The model was tested in a survey of 1,200 consumers of mobile data services in Hong Kong, where the market is highly competitive. The results bore out the general assumptions that brand equity and customer loyalty could be enhanced through service innovation.
“Our findings suggest brand equity formed from ICT service innovation can attract consumers to the service provider” in ways that go beyond rational assessments of the services and are based more on favourable feelings towards the brand. “This can have profound business value for ICT service providers. As ICT services become integrated into every aspect of consumers’ personal and social lives, their function of serving consumers’ social roles and identities can exert impacts on customer loyalty phases that transcend the instrumental values of the services.”

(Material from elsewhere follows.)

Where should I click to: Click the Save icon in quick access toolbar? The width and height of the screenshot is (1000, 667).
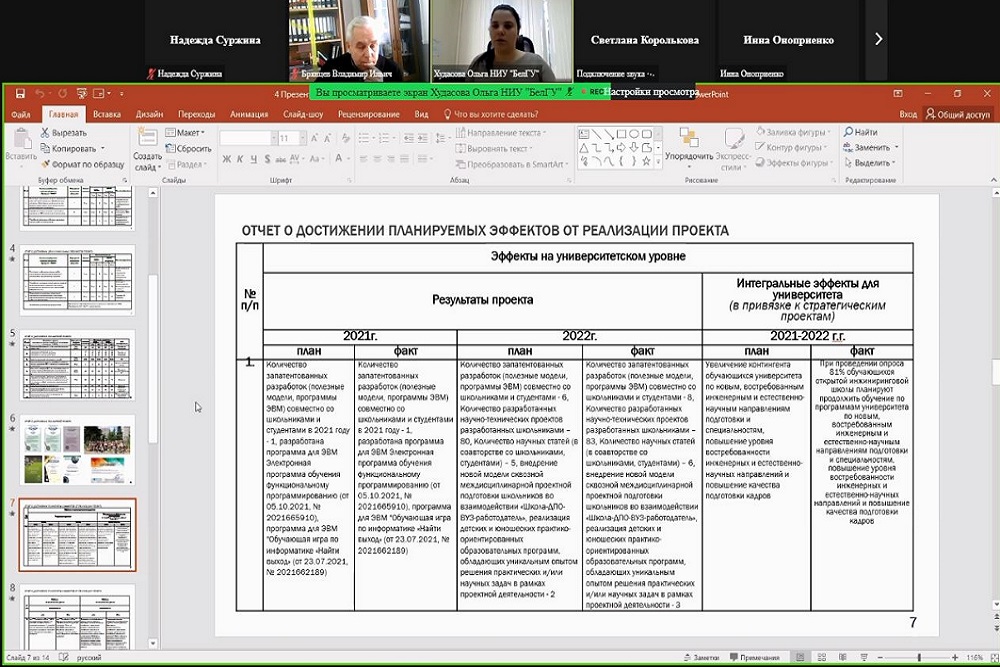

ICT service providers were therefore advised to pay attention to the impacts of technological evolution on their brands and use the power of their brands to gain a competitive advantage, such as maintaining customer loyalty. They should also provide superior customisation and personalisation functions so customers can find a better match between the services offered and their own social roles and identities, as this would foster higher brand equity.
The authors concluded with an example that illustrates how technological leadership, service innovation, brand equity and customer loyalty could interact. Apple has achieved competitive advantages by rolling out new generations of the iPhone—i.e., technology leadership—while at the same time providing a service portal, the App Store, with an ever-increasing number of apps and services and an environment that welcomes third-party application developers—i.e., service leadership. “Thus, a combination of service and technological innovation can achieve improved business performance through customer loyalty,” they said.